In the pandemic's first month, the N.W.T. was under some of the most restrictive health measures in the country. Residents were barraged by warnings from politicians and health officials that a single outbreak could welcome catastrophe.

It was during this time that health officials unveiled the ProtectNWT COVID-19 hotline, an anonymous tip line for reporting perceived violations of public health orders and guidelines.

CBC News has reviewed hundreds of complaints submitted to the territory's COVID-19 compliance reporting hotline in the first month of the pandemic, between March 26 and April 21. 

The records show how fear of COVID-19 consumed many northerners — and drove hundreds to report their friends, colleagues, and even family members for even the most minor transgressions.

Dr. Kami Kandola, the chief public health officer for the N.W.T., speaking to reporters following the identification of the first confirmed case of COVID-19 in the territory. The same day, she announced the creation of the ProtectNWT tip line. (Alex Brockman/CBC)

'Surge in demand' days after tip line goes live

In late March, only one legally binding public health order was in effect — one requiring travellers to the territory, and returning residents, to self-isolate for 14 days.

Nonetheless, in the first few days after the tip line was announced, hundreds of residents reported neighbours for perceived violations as minor as "walking around town," playing music, receiving a letter, or posting pictures taken outdoors on Facebook.

"I appreciate being able to make this report — and especially appreciate that I will not be named to the residents," wrote one complainant.

In fact, by March 31, just a few days after the tip line came online, reports were already slipping through the cracks due to a "surge in demand," as noted in one record.

A client of the Salvation Army in downtown Yellowknife was interrogated by health officials after an anonymous report, but was found to be trying hard to minimize risk. (The Salvation Army Yellowknife/Facebook)

Many of these early reports take on an ugly quality. There was a Yellowknife nurse who reported a neighbour for hosting "Asian tourists" later discovered to be essential workers. 

There was an anonymous report of a man failing to self-isolate, when he was merely staying in temporary housing at the Salvation Army after a move from Fort Providence. Officers interrogated him only to hear he was largely respecting the rules, even securing a COVID-19 test for a cough he picked up while on the street.

And in one report from April 5, Lesa Semmler, MLA for Inuvik Twin Lakes, forwarded a report of a self-isolating woman who let her uncle, who lived "on the street," enter her home. Investigators chastised the woman for allowing a visitor.

Contacted by CBC, Semmler said this complaint was one of many she heard from residents in the early days of COVID-19, which she forwarded on to ProtectNWT.

"That was the only thing we really had" to help calm constituents fearful of the disease, she said.

"In the beginning, I felt that people needed to know that there was somebody looking into protecting them," Semmler said. "There was just so much fear."

Business reported before it was built

Businesses were not spared suspicion.

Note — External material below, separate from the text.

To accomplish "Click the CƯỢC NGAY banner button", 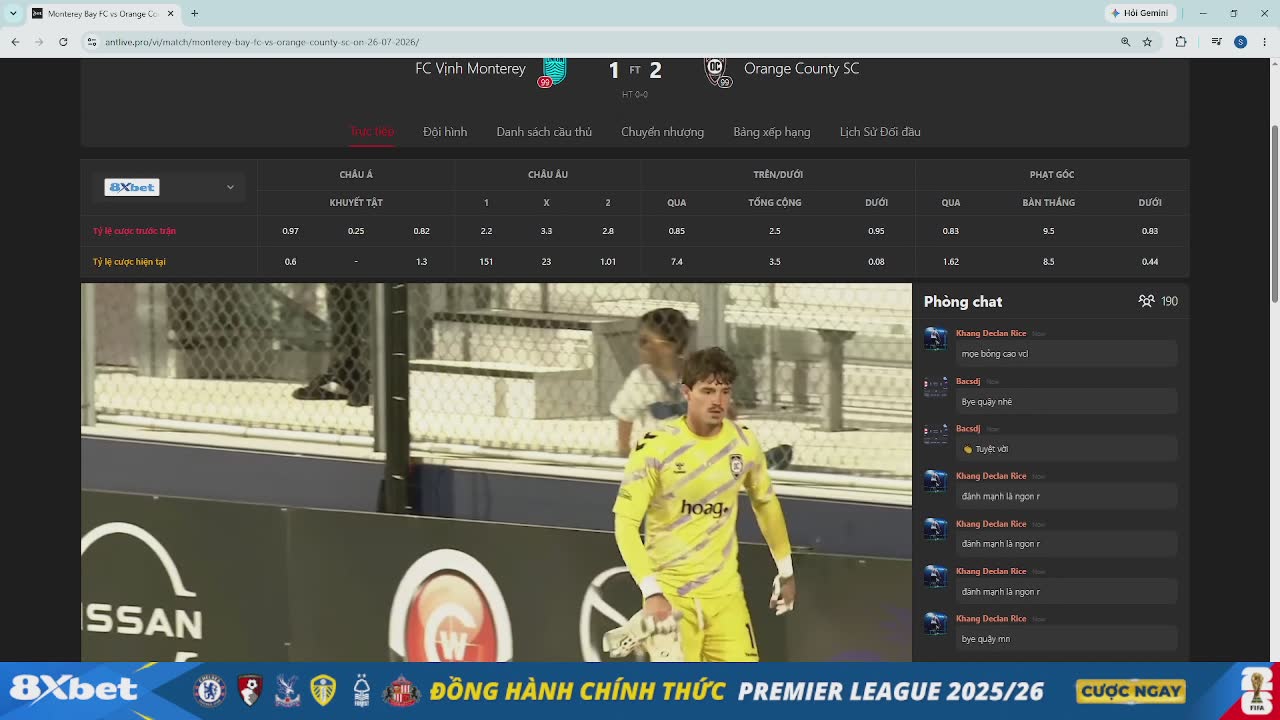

Within days of the chief public health officer advising businesses to take common-sense precautions against COVID-19, residents were reporting workers in Yellowknife, Fort McPherson, Hay River and Behchokǫ̀ for supposedly violating rules.

Public health officers almost invariably found they were simply catching up to changing guidelines.

One person reported the Yellowknife Walmart for inadequate COVID-19 prevention even after they began wiping down carts, installing plastic barriers, and enforcing physical distancing in the store.

Yellowknife's Walmart was a frequent target of complaints, despite introducing several special measures to reduce the risk from COVID-19. (Walter Strong/CBC)

Another reported workers at the Independent grocery store for not changing their plastic gloves after each "potential contamination event."

Yet another reported a mini-golf course in Fort Resolution — before it was even built.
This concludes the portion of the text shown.